Dear Organlearners,
Bill Harris <billh@lsid.hp.com> writes:
> It's interesting (to me) that I've just been formulating over the last few
> weeks for myself that I am more likely to engage in defensive behaviors,
> including blaming others or playing the victim, when I don't have a
> strategy for dealing with the situation in which I find myself. That in
> itself seems sufficient to explain my behavior in a number of cases.
You voice exactly my own struggles. Even now knowing how how not to become
a victim, I often find myself affirming myself as victim. Luckily, in most
cases I manage to free myself from this pathology.
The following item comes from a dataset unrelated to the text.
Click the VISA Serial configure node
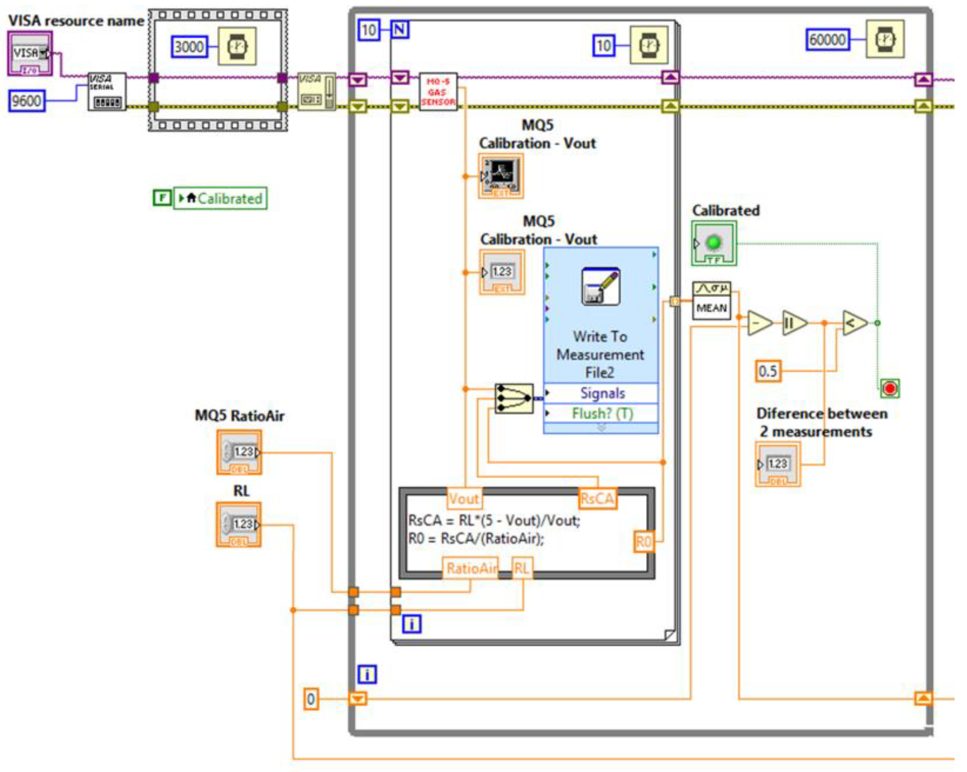Image resolution: width=967 pixels, height=772 pixels. tap(107, 92)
> > Not all individuals or organisations who fail to learn, invoke Azazel. I
> > have made another observation, namely that those who learn from their
> > failures, almost never invoke Azazel. But those who repeatedly fails to
> > learn, invokes Azazel with a remarkable regularity.
>
> Perhaps one thing that has been helping me is a focus on action learning
> using a form that Bob Williams gave me (Bob: you're on this group,
> right?). I do observe that I am getting better in some specific areas,
> but in those where I still have significant gaps in my skills, I'm still
> prone to moves towards defensiveness. For me, putting things down on
> paper (perhaps in a journal, but I'm finding Bob's form more useful these
> days) has been quite helpful.
I see it more general. Putting something on paper is merely one of many
creative activities. What we should do, is try to become creative in as
wide as possible manner in those faculties in which we are still very much
inferior.
> Thanks for that last insight. Perhaps my focusing even more on learning
> from my failures is a significant key to my moving further away from
> defensive behavior and towards growth.
Thank you very much for your kind words Bill. This thread (How does a
nation learn) is so dear to me that I will feel very sad if it dies out
soon. I merely wanted to stress, at this point, that sacepgoating is a
symptom of learning not taking place for both an individual and an
organisation. There is another thread on organisational learning (Can
organisations learn?) which is also extremely interesting and on which I
would have loved to contribute.
One of the question is whether organisational learning and individual
learning is the same thing. If I would answer that question it would be a
simple no. However, although they are different, scapegoating is a common
symptom when neither of them happens.